This setback highlighted the complexities of working with diverse data sources and interactive web frameworks. Despite the logical structure of the code and its apparent potential for creating a dynamic and informative map, the application still needs to materialize as envisioned.
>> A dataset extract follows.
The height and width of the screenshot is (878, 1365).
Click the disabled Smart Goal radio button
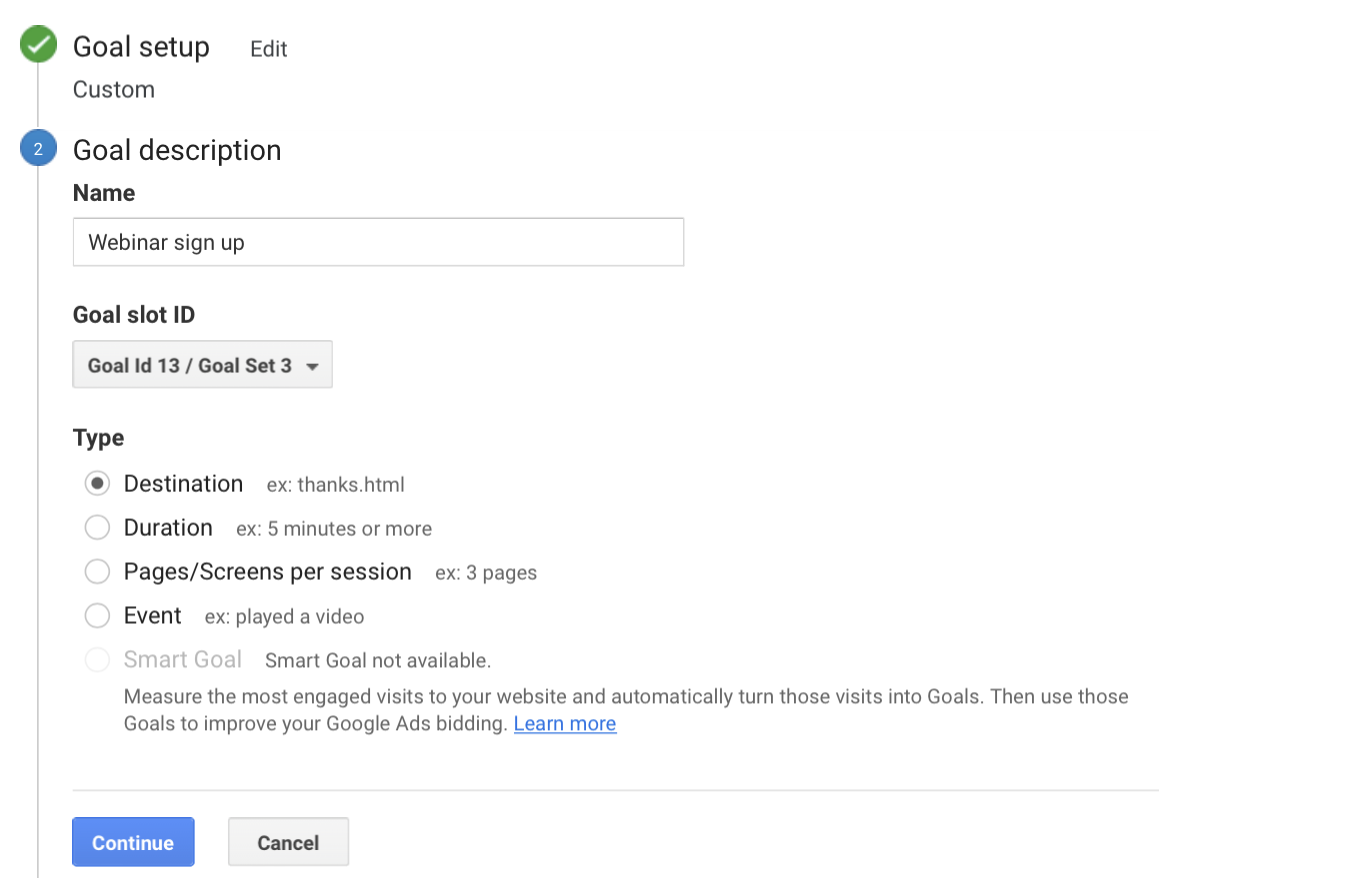click(97, 659)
The process, though fraught with obstacles, offered valuable insights into data handling, dataset merging, and the intricacies of interactive visualization in R. It underscored the ongoing nature of the project and the continuous journey in data science and application development, emphasizing that resolution of these challenges is still a work in progress.
ui <- fluidPage(
titlePanel("Median Household Income by US County"),
sidebarLayout(
sidebarPanel(
selectInput("yearInput", "Select Year", choices = 2015:2020),
hr(),
helpText("Visualization Settings:"),
sliderInput("opacityInput",
"Map Opacity:",
min = 0,
max = 1,
value = 0.7),
selectInput("colorSchemeInput",
"Select Color Scheme:",
choices = c("Blue", "Red", "Green", "Purple", "Orange"),
selected = "Orange")
),
mainPanel(
plotOutput("mapOutput")
)
)
)
server <- function(input, output) {
# Reactive expression for combined data
data_reactive <- reactive({
req(input$yearInput) # Ensure this runs only when a year is selected
# Get ACS data for the selected year
median_income <- get_acs(geography = "county",
variables = "B19013_001",
year = input$yearInput,
survey = "acs5")
# Rename the estimate to Median_Income and ensure it's numeric
median_income <- median_income %>%
mutate(Median_Income = as.numeric(estimate)) %>%
select(GEOID, Median_Income, year)
# Load and prepare US counties map data
us_counties <- sf::st_as_sf(maps::map("county", plot = FALSE, fill = TRUE))
us_counties <- us_counties %>%
mutate(GEOID = sapply(strsplit(as.character(ID), ","),
function(x) paste(trimws(x[2]), "County,", trimws(x[1])))) %>%
mutate(GEOID = gsub(" ,", ", ", toTitleCase(GEOID)))
# Merge map data with ACS data
map_data <- left_join(us_counties, median_income, by = "GEOID")
# Check data structure and handle NA values
map_data <- map_data %>%
drop_na(Median_Income) %>%
mutate(Median_Income = as.numeric(Median_Income))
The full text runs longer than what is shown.